-- PROVIDED RECORDS follows --

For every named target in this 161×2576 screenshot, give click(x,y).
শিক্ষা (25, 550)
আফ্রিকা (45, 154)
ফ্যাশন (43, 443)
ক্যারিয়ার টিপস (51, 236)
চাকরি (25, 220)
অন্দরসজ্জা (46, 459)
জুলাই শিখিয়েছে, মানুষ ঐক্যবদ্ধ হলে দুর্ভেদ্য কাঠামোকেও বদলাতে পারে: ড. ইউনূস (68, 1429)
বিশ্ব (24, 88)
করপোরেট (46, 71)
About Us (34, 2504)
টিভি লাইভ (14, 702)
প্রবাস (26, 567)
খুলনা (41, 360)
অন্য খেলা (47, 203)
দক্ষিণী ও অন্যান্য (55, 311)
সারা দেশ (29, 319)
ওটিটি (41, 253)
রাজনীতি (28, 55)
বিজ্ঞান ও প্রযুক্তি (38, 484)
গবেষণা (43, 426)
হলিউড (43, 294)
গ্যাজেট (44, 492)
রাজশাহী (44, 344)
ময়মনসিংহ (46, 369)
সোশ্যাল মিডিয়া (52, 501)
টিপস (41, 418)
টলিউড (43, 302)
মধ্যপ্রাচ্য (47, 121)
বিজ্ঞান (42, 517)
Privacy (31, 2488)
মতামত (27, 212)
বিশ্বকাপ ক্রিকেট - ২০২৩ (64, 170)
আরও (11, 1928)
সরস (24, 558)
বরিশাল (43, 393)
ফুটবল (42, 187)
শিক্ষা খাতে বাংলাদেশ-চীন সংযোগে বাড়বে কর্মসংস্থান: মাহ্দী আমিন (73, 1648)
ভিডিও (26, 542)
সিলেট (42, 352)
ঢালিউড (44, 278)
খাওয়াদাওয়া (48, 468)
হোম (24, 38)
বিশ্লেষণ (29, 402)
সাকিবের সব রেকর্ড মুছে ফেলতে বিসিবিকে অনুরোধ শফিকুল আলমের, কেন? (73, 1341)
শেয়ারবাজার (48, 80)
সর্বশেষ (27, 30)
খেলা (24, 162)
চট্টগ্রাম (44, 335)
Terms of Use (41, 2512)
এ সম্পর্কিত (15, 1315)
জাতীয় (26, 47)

-- PROVIDED RECORDS concluded --

• _WHAT YOU ARE ASKED TO DO_: Please transcribe only the lines in the records above running from the line that has "রাজনীতি (28, 55)" through the line that has "বিশ্লেষণ (29, 402)", both included, exactly as they appear.

• _RESULT_:
রাজনীতি (28, 55)
বিজ্ঞান ও প্রযুক্তি (38, 484)
গবেষণা (43, 426)
হলিউড (43, 294)
গ্যাজেট (44, 492)
রাজশাহী (44, 344)
ময়মনসিংহ (46, 369)
সোশ্যাল মিডিয়া (52, 501)
টিপস (41, 418)
টলিউড (43, 302)
মধ্যপ্রাচ্য (47, 121)
বিজ্ঞান (42, 517)
Privacy (31, 2488)
মতামত (27, 212)
বিশ্বকাপ ক্রিকেট - ২০২৩ (64, 170)
আরও (11, 1928)
সরস (24, 558)
বরিশাল (43, 393)
ফুটবল (42, 187)
শিক্ষা খাতে বাংলাদেশ-চীন সংযোগে বাড়বে কর্মসংস্থান: মাহ্দী আমিন (73, 1648)
ভিডিও (26, 542)
সিলেট (42, 352)
ঢালিউড (44, 278)
খাওয়াদাওয়া (48, 468)
হোম (24, 38)
বিশ্লেষণ (29, 402)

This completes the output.